Sunday, November 29, 2009

Some Good News

I feel compelled to write this down in some central location where I can refer to it again and again.  Because people keep asking, “Why does everyone hate Beaujolais Nouveau?”

And I have my answer.  But eventually one gets tired of writing the same diatribe over and over again. So in the future, when somebody asks the question—and it may not happen again until around this time next year—I’ll just be able to point them to this post.

I’m going to lay it down right here, right now.

People shouldn’t hate Beaujolais Nouveau categorically.

There is some good Nouveau.

The original idea was that bottling the wine in its infancy serves as a good indication for the quality of the grapes from that past year.  Here is the rough timeline.

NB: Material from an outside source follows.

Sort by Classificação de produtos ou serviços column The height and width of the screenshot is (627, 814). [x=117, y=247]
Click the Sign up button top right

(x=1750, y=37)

1)    2009 grapes harvested and pressed: September 2009

2)    2009 Beaujolais Nouveau available: November 2009

3)    2009 Beaujolais Cru* available: November 2010

If you are a wine geek, doing stuff like this is a lot of fun.  And even if you are not a wine geek, there is still joy to be found in select bottles of Nouveau.

However, serious wine drinkers have for a long time looked down their long noses at this bottling.  Beaujolais Nouveau is technically wine, but just barely.  It is the fermented juice of the Gamay grape from the Beaujolais region that has been vinified for the minimum amount of time to qualify as wine.

It is not a wine of depth and complexity that these self-described serious wine drinkers prize.  Instead, at its best (in the words of John & Dottie) the wine is, “So fresh, so lively, so utterly unpretentious, [it’s] like popping a ripe grape right into our mouths.”

The problem of course is finding the wine at its best.  John and Dottie wrote extensively about Beaujolais Nouveau yesterday, and they chronicled the fall in quality of the wine over the past several years.  According to my favorite duo, things started to change for the better with the 2007 vintage.  But by then, the damage to its reputation had been done.  Now it is difficult to find a wide selection of producers on store shelves.

But a big part of the appeal of the wine isn’t actually what is in the bottle, but what it represents.  As winter is fast approaching, and the leaves are falling off the trees, Nouveau offers a taste of new life.  For some it has become part of the celebratory atmosphere of the season.  And that’s fine too.

I think the below sentiment from Kermit Lynch in his 2008 newsletter sums it up nicely:

I don’t love Beaujolais Nouveau, but I love the idea behind it and I love our Beaujolais Nouveau and living it up at our annual parking lot feast.  With you we make a party of it, a Dionysian tribute to the year’s harvest and newborn wine.

Why does almost everybody filter and otherwise technologically massacre their Nouveaux with tones of SO2, cold stabilization, even pasteurization, and so on?  A Nouveau should be alive and kicking, and even if you are the type who fears a deposit, our Nouveau is bottled and drunk up in a couple of weeks – there’s no time for it to throw a deposit.  Here you will enjoy the real thing, raw, au naturel, life-affirming.

But it pays to keep an open mind.  Just recently I was critical of the restaurant Provence for hosting a wine dinner celebrating the 2009 Nouveau by pouring guests the mass-produced Georges Duboeuf bottling.

In yesterday’s column, John & Dottie ranked it Good/Very Good.  This is what they had to say:

We first called this “a little too made,” which made us figure, although its label was concealed in a brown bag, that it was the Duboeuf.  It seems less rustic, more like a finished wine than the others.  But as it warmed and opened, it became earthy, with richer fruit than most, and we became increasingly charmed.  It’s the most interesting Duboeuf Nouveau we can remember.  This is a good thing since it’s so widely distributed.

And as I read that, I think back to Kermit’s words.  Certainly the Duboeuf sounds like an interesting wine.  I trust John & Dottie.  But it does not sound very much like a Nouveau.

* There are three levels of Beaujolais after the novelty of the Nouveau bottling fades.

1) Beaujolais – Wine sourced mostly from the southern part of the region.

2) Beaujolais-Villages – Wine from thirty-nine northern villages.

3) Beaujolais Cru – 10 specific high quality villages: Brouilly, Chenas, Chiroubles, Cote de Brouilly, Fleurie, Julienas, Morgon, Moulin-a-Vent, Regnie and Saint-Amour.